# Coefficient of an 1-form in position-representation of momentum operator where configuration space is NOT $\mathbb{R}^m$

I found this in the book Geometric Phase in Quantum Systems by A. Bohm et al.

Where the position space representation of the momentum operator carries a (Where exactly my doubt is) coefficient of 1-form with the condition

$$\partial_i \omega_j - \partial_j \omega_i =0 \implies d\omega=0$$

The author(s) argued about $$Poincare \ lemma$$ and how, for $$\mathbb{R}^m$$ configuration space the term can be $$gauged \ away$$.

I understand usual momentum operator representation without this 1-form, and this is very non-trivial for me.

Can someone please explain me how this comes and what it means in details?

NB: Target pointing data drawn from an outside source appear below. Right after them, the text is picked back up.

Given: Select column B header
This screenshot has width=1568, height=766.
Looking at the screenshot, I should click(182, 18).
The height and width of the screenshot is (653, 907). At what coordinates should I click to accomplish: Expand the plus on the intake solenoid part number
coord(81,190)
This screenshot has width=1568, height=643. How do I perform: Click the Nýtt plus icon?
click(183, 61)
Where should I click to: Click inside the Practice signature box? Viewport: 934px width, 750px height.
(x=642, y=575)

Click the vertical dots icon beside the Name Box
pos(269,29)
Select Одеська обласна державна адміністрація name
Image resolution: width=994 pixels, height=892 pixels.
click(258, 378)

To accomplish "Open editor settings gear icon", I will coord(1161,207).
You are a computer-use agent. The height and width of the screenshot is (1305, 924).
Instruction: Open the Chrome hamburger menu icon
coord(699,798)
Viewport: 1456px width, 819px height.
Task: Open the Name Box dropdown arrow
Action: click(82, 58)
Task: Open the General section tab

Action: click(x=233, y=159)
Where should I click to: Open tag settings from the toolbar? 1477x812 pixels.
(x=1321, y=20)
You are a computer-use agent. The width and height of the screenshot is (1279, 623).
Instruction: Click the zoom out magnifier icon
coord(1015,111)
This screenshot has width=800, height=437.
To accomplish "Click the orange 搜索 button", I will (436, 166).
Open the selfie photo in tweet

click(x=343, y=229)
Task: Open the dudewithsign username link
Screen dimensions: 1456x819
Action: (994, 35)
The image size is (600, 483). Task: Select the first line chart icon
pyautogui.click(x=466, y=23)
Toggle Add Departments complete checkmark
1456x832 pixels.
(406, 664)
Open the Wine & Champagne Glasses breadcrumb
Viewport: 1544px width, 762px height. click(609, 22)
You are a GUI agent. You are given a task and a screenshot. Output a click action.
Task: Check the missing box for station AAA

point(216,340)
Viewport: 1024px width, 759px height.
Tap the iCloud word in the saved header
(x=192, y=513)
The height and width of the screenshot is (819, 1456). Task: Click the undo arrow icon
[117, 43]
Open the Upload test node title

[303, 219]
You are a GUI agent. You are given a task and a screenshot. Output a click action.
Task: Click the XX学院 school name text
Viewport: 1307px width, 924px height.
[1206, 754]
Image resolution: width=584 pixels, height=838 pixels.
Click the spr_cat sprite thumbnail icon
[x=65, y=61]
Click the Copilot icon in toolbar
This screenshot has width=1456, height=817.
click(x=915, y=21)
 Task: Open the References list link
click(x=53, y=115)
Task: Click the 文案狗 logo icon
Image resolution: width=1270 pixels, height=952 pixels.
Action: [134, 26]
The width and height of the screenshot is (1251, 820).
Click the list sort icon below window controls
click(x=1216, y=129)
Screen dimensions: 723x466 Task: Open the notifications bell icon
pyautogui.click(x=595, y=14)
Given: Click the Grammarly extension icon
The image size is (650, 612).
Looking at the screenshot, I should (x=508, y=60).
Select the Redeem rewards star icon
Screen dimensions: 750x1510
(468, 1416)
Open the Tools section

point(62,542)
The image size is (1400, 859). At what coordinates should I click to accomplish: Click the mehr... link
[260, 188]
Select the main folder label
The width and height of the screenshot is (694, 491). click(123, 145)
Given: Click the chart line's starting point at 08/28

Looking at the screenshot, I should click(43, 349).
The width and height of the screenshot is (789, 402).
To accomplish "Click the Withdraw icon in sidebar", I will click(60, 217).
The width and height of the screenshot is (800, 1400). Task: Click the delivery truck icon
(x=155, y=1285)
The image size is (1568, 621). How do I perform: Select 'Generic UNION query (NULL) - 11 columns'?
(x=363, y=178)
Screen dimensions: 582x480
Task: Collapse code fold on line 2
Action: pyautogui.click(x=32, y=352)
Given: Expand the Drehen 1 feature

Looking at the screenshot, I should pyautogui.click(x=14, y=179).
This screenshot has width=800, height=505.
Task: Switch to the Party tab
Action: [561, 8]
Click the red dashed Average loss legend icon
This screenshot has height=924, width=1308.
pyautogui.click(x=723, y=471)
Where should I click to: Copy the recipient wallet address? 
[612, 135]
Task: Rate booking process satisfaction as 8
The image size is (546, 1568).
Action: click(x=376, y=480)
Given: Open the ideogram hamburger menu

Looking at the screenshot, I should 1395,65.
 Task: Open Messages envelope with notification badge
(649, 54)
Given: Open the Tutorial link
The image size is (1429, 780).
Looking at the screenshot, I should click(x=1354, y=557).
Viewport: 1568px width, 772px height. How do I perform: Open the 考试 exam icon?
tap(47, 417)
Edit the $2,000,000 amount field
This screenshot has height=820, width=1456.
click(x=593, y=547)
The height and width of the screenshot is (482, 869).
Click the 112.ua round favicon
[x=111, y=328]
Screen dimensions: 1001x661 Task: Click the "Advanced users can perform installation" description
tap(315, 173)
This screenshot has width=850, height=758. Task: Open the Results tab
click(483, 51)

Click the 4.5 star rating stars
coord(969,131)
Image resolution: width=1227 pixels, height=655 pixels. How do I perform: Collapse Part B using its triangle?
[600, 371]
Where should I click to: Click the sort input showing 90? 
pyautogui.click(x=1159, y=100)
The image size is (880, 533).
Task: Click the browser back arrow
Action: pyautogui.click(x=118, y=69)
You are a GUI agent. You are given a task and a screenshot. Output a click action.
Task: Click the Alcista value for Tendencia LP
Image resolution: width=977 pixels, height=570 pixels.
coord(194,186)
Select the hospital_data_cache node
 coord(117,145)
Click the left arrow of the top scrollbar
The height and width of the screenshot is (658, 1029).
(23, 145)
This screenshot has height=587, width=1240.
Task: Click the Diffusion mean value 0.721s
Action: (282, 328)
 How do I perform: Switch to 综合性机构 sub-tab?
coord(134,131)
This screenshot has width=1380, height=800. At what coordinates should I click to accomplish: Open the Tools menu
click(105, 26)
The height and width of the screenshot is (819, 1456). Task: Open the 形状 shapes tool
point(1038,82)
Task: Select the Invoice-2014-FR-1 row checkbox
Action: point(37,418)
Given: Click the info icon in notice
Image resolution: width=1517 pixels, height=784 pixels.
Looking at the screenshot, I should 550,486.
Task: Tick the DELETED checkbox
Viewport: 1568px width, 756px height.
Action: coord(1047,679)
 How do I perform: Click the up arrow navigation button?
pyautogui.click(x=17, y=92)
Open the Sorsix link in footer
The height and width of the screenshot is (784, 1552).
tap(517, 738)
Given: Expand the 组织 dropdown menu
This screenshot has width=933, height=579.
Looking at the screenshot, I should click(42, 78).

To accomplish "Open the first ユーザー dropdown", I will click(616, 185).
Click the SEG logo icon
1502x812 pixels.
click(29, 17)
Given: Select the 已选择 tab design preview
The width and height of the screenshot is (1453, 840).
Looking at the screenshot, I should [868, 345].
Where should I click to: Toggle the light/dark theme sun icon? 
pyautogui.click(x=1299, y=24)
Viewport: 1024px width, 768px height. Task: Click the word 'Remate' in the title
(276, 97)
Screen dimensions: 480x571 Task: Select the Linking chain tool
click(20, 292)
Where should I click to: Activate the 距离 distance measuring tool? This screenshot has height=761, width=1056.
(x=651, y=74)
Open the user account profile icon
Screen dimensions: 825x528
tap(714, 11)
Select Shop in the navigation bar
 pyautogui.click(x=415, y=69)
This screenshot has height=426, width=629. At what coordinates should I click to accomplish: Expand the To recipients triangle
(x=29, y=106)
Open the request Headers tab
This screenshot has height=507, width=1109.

1. For $$M=\mathbb{R}^m$$, starting from the canonical commutation relations (CCRs), we have the Stone-von Neumann theorem, which proves the existence of the standard Schrödinger position representation (i.e. without the 1-form $$\omega$$) up to unitary equivalence, cf. e.g. this Phys.SE post.
2. However conjugating with unitary multiplication operators naturally induces an exact $$\omega$$ one-form, cf. e.g. my Phys.SE answer here.
3. Therefore it is quite natural to consider a 1-form $$\omega$$ from the onset, even for a topologically non-trivial $$m$$-dimensional configuration space $$M$$.
4. The CCRs then imply that the 1-from $$\omega$$ must be a closed one-form. The cohomology class $$[\omega]$$ is conserved under conjugating with unitary multiplication operators.
5. Since $$M=\mathbb{R}^m$$ is a contractible space, we may use Poincare Lemma to show that the cohomology class $$[\omega]=[0]$$ is trivial.